Text segment:
And while industrial growth may drive up the GDP, global warming is hurting other communities. A feature in the New York Times illustrated that global warming is making farming villages uninhabitable in Southern India. Ironically, these conditions cause the area’s youth to pack up for industrial hubs, whether they want to or not.

To Help Society, Think Beyond Economic Measures

Environmental pollution harms our planet and can impact all societies within it, but countries that have seen rapid industrialization with little regulatory oversight or control may be hit even harder by water and air pollution than citizens of more developed countries.

So what can investors do to support emerging economies without contributing to the negative impacts that so often result from efforts to fuel progress in these areas?

A long-term, holistic approach might help to capture the bigger picture. While straightforward economic measurements like income per capita, poverty levels, and unemployment rates can indicate the economic health of an area, these metrics don’t tell the full story. Investors may consider giving primary consideration to companies that issue sustainability reports and provide data on how their operations affect areas they’re working to industrialize. They may also find it important to reference supplementary third-party sources, like MSCI, that provide ratings on how well businesses meet ESG standards.

At the same time, making positive investments in areas that can preempt or combat the negative effects of industrialization may be another effective approach. In the context of the environmental issues mentioned above, for example, investors might use their assets to support companies making biodegradable textiles or pollution-scrubbing technology, along with funding organizations that aim to improve infrastructure systems.

Calculations of the real impact of globalization should consider not just the health of the financial market but the health of the workers and communities that inhabit and surround the new developments. With their long-term well-being at stake, the promise of sustained success and financial flourishing will prove empty.

Source excerpt:
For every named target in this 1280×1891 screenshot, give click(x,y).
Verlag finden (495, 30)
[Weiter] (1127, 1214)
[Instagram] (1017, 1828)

What you have to do: Quote the passage on industrialization and investing above, from "And while industrial" up to and including "more developed countries.".

Response to this exercise:
And while industrial growth may drive up the GDP, global warming is hurting other communities. A feature in the New York Times illustrated that global warming is making farming villages uninhabitable in Southern India. Ironically, these conditions cause the area’s youth to pack up for industrial hubs, whether they want to or not.

To Help Society, Think Beyond Economic Measures

Environmental pollution harms our planet and can impact all societies within it, but countries that have seen rapid industrialization with little regulatory oversight or control may be hit even harder by water and air pollution than citizens of more developed countries.